Living paycheck to paycheck is scary. I should know—it wasn’t that long ago that I was doing it. It’s more stressful than people realize, one missed paycheck and you could be in serious trouble. I didn’t know how to stop the hand to mouth cycle—short of making more money, and, during times of economic distress that simply may not be an option. I knew that if I could only start to get ahead, peace of mind would follow. I talked to experts, I read books and I came up with a plan.

First I had to figure out what I was spending my money on. I don’t mean trying to remember what you’ve bought and then guessing how much you paid for it.  You have to record every single transaction, whether it is grocery shopping or buying a coffee. You need to make sure that you stick with this to get a fair idea of your spending situation; this might take weeks or months. The key is to write down or input every single penny. I carried around a notebook but now things are even easier—you can download a free program on your phone or computer and input transactions. A program can break your spending into categories for you, which is helpful when you start looking at where your money is going. I was surprised to see how much money was slipping away, a few dollars here and there really made a difference.

Next, I began to cut costs. I made coffee for 30 cents a cup instead of the $3 I normally spent. I also bought a plastic eco-friendly water bottle to refill. But the biggest money saver was bringing my lunch to work. Some weeks I would spend $50 just on lunch. By bringing my lunch I brought that down to $15 a week. That was an extra $140 a month I could save.
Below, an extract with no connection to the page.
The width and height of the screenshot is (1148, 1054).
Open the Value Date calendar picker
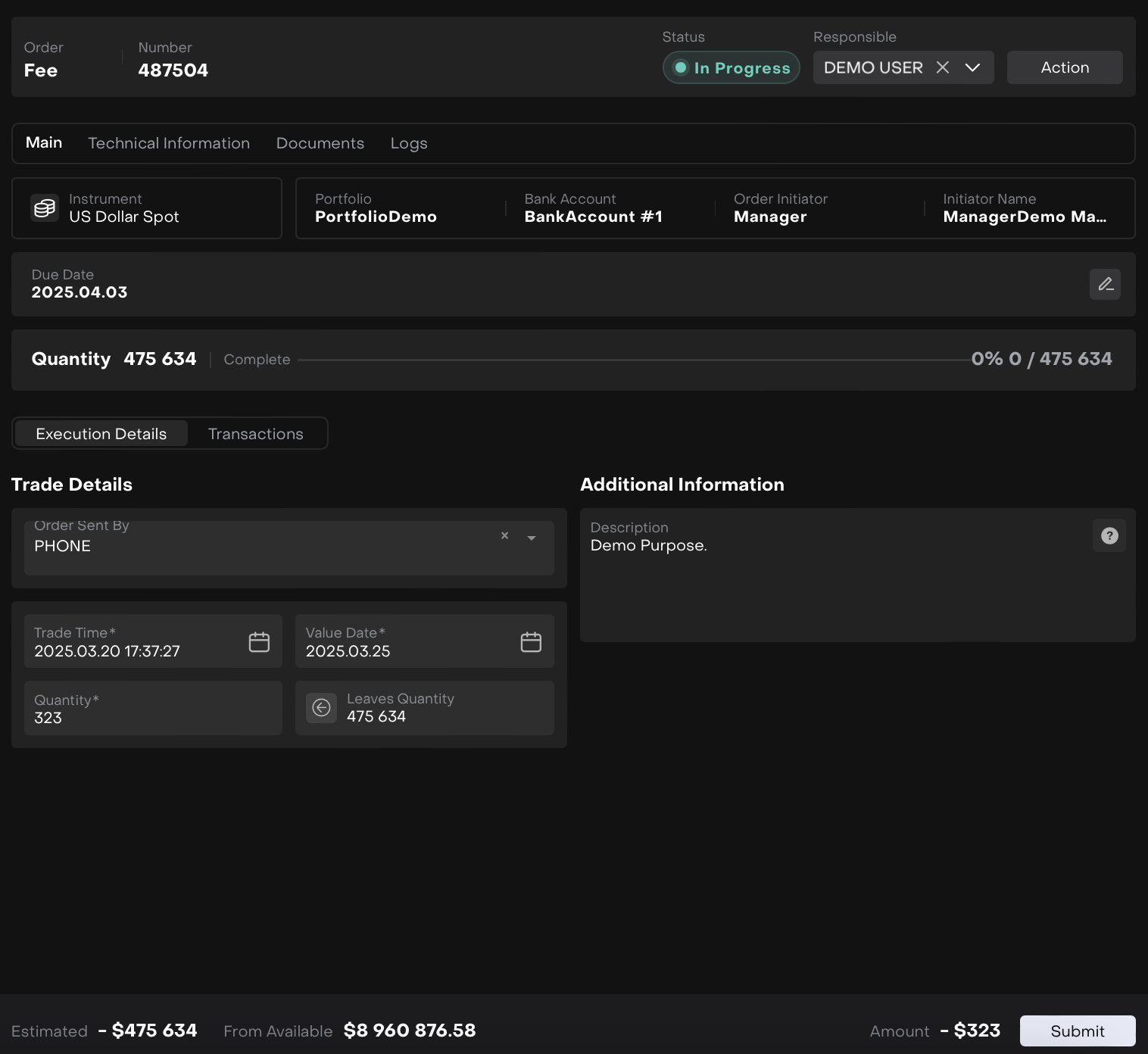531,642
After cutting back what I could on my day-to-day expenditures, I went through my bills. I called all of my service providers and told them that I had to find a way to pay less. I canceled one of my premium cable channels, turned my heat down 3 degrees, and cut out parts of my phone service. I also found cheaper car insurance. If one customer service person said no, I would just keep calling back until I found one that was at least willing to try and help me.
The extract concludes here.